Highlights of the October edition of the HBK Risk Advisory Services webinar series hosted by William J. Heaven, CPA/CITP. CISA, CSCP, Senior Director, HBK Risk Advisory Services
Watch On-Demand.
Two closely related topics: business email compromise and protecting against identity theft
Business Email Compromise (BEC)
Defined as a type of email cybersecurity crime scam in which an attacker targets a business or individual with intent to defraud.
A large and growing problem
Also called an email account compromise, very accelerated because of cloud-based infrastructure
BEC Examples:
A vendor sends an invoice with altered payment details; vendors don’t usually send emails to change where to send a payment.
A CEO asks an assistant to purchase dozens of gift cards to send out as rewards and asks for serial numbers to expedite delivery.
A homebuyer receives a message from a title company with instructions on how to wire the down payment.
Whatever money you send, basically double your cost, because you’re paying the bad guy but still owe the real vendor.
From the FBI:
In 2022: 21,832 BEC complaints were filed with reported losses of more than $2.7 billion.
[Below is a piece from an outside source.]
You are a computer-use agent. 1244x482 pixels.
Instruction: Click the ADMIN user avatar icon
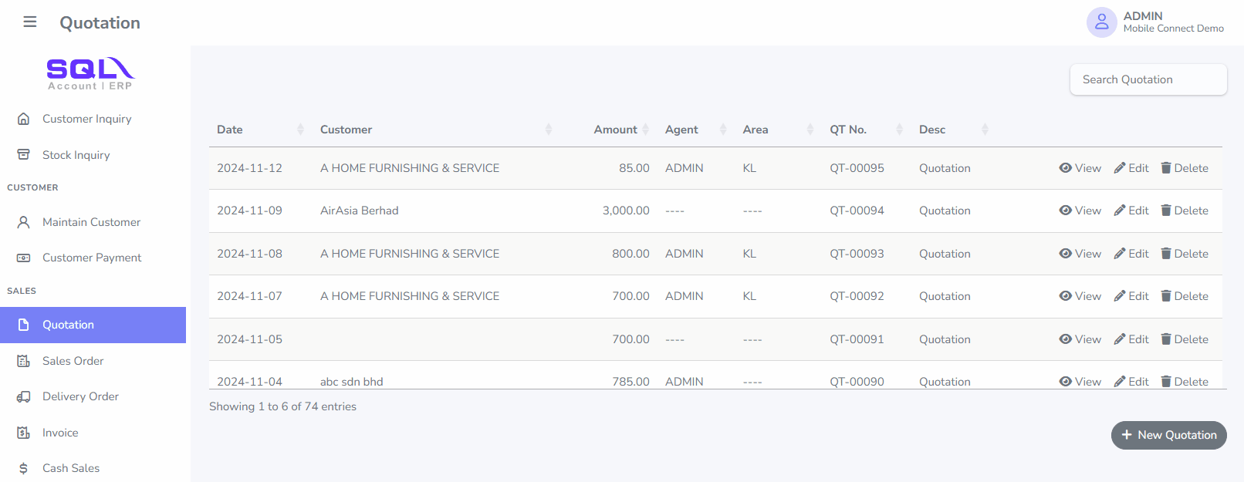pyautogui.click(x=1101, y=22)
64% of companies worldwide have been affected by BEC hacking.
Total losses exceed losses from ransomware attacks.
Most common BEC attack vectors:
Spoofing an email account or website
Phishing/spear phishing emails
Malware
How to protect against BEC:
Use multi-factor authentication (MFA) wherever possible; never turn it off
Be careful:
with information you share online, including social media
about unsolicited, unexpected emails; be skeptical: “if it sounds too good to be true, it likely is”
with unrecognized URLs or emails
before opening downloads: could have a malicious payload
if you are asked to act quickly-Phone calls: don’t answer spam calls; that could validate your number.
If you become a victim of BEC:
First, contact the bank/financial institution: where you wired the money from and where you wired the money to. If you wired overseas, you might have 24 to 48 hours to have the money clawed back.
Report the attack to your local FBI field office, or better, the IC3 (internet crime complaint center) because FBI does not investigate “small” losses.
Learn from the attack so you don’t fall for the same thing in the future.
Identity theft
Defined as obtaining personal or financial information of another person for the sole purpose of assuming that person’s name or identity to enter into transactions or make purchases.
Forms of identity theft:
Healthcare, such as for procedures you haven’t had done
Tax fraud, such as filing an income tax return in your name
Financial, including for credit cards
Statistics:
5.7 million cases of fraud and ID theft in 2022
ID theft every 22 seconds
Median loss to victims is $500 (growing as we become more digitally dependent)
How thieves obtain your identity:
Data breaches
Exposed consumer or employee records
Theft of personal information, such as through spoofing or phishing
The deep web is about 90% of internet, including company information; the dark web is about 6% of internet, home to illegal activity like buying email addresses and other personal information.
How to protect identity:
Freeze your credit.
Safeguard your Social Security number.
Shred everything.
Protect RFID cards (people with scanners 10 to 15 feet from you can copy your card): Purchase a “wallet” for a shield around your cards, Use a passport carrying case and Buy a jamming card to put in your wallet to block signals: inexpensive route
Use strong passwords and a password manager.
Use MFA (do business with organizations that use MFA).
Train yourself and staff to recognize and report phishing.
Keep software updated.
Be careful what you post on social media; don’t disclose personal data.
Set-up online account access and monitor it weekly.
Establish email/text alerts for account authorizations, account declines, statement balances, and account payments.
Consider an ID theft monitoring service: multiple companies. They will do:
Credit monitoring
Dark web monitoring
Opt you out of data brokers
Provide some form of insurance coverage
Provide some threat resolution information
Don’t carry your social security card.
Know what’s in your wallet and make copies of your credit cards, front and back.
If you’re ID is stolen:
Place a fraud alert with one of the bureaus; they will contact the others; companies must contact you before they issue credit in your name.
Review your credit report.
Contact the Federal Trade Commission (FTC).
Build a recovery plan: FTC site will help you build a plan.
FTC site has a lot of valuable information: identitytheft.gov.
Check your Social Security account (create an account).
Contact your local police; for example, an attacker might use your driver’s license data to create a new license and commit a crime.
As of 2018, there is no fee to freeze your credit with credit bureaus.